The questions then become “Where do we encrypt?” “At rest or in motion?” and “Where does ‘motion’ start?” Think about it this way: Data is constantly moving within a cloud. If data is written to disk, it is at rest; once it is read from disk, it is in motion. If that is the case, disk-level encryption is great for encryption at rest.
If we look at Figure 1, we can see there are multiple levels at which we can encrypt. The higher up the stack, the later the decryption takes place and the less decrypted motion there is. The same diagram is representative of most clouds as well, as they use hypervisors. Where the encryption takes place will tell you if there are any risks, where those risks exist, and whether they need to be handled in some fashion.

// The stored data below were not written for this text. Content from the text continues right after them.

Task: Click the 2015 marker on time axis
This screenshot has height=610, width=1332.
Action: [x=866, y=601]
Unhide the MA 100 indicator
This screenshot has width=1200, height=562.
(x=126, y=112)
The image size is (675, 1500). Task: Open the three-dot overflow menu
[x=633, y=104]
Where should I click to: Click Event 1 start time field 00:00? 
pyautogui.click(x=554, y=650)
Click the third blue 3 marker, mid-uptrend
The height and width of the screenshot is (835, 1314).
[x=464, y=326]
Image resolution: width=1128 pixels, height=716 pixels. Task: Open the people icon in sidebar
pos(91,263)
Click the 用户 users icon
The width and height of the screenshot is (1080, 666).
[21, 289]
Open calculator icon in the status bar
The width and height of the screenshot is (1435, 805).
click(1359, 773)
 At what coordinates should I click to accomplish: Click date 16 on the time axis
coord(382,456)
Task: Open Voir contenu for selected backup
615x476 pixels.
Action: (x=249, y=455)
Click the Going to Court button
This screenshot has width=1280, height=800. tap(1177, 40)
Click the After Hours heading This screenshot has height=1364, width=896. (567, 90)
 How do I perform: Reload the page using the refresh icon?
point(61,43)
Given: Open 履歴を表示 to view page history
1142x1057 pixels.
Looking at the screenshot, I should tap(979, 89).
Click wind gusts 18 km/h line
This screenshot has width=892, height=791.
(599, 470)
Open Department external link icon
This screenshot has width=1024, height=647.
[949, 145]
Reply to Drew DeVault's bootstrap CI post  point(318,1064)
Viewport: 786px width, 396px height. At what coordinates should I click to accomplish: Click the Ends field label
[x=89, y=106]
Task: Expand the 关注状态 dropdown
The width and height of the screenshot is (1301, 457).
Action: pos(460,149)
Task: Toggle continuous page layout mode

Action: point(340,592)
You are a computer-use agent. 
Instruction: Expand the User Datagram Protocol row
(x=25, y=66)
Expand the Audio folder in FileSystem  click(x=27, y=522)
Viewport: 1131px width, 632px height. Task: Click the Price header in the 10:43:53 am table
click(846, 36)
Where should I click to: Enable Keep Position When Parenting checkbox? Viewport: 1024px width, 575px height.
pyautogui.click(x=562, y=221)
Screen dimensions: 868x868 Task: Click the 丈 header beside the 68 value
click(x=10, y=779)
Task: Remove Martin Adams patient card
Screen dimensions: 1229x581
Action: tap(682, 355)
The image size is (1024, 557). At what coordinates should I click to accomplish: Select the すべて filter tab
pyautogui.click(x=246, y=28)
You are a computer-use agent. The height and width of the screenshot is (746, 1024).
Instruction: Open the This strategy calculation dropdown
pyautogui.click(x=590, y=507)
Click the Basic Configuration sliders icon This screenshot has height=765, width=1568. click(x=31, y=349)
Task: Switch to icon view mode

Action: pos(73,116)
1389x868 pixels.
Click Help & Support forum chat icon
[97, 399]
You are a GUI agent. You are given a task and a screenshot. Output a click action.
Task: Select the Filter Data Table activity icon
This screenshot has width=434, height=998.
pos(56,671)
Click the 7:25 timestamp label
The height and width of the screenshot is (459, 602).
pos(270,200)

For example, if we encrypt within a virtual machine, AMI instance, etc., any data read into that instance is decrypted and placed in memory. Therefore, the biggest threat is access to the system. If we decrypt below the hypervisor, within the storage layers, then anyone sniffing the traffic above the encryptor or within the hypervisor can see the data. If we encrypt within the application, the system may not normally be able to see the data, unless someone has a root kit or that level of access.
Good encryption requires an understanding of other compensating controls that are necessary to prevent unauthorized reading of data. Such compensating controls include proxies, SELinux, and even Symantec’s Data Center Security. Sandboxing technology aside, the key to good encryption is good analytics and logging, so that unauthorized access can be detected as quickly as possible.
This is the crux of the matter with encryption. Too many companies are encrypting everything, but not necessarily beefing up the other aspects of their security and compliance to detect unauthorized access outside of the normal means (such as firewalls, IDS, IPS, etc.) If an attack is successful, it is possible that all those things will be bypassed, leaving us with the defenses sitting on the system or just those around the system. Put defenses too far away, and there is an open window for attackers. Yet, defenses within a system can be circumvented. So, we need defenses just around the system. This solution is easier with virtual machines; with physical machines, it is quite a bit harder.
With some systems, like Skyport Systems and LynxSecure, monitoring tools are provided as part of how the systems are put together. Yet, not everyone uses these systems, and when they do, it is generally for very sensitive information. These systems start to approach mandatory access controls, but that is perhaps the real solution to this dilemma.
How do you monitor encryption and other systems for unauthorized access?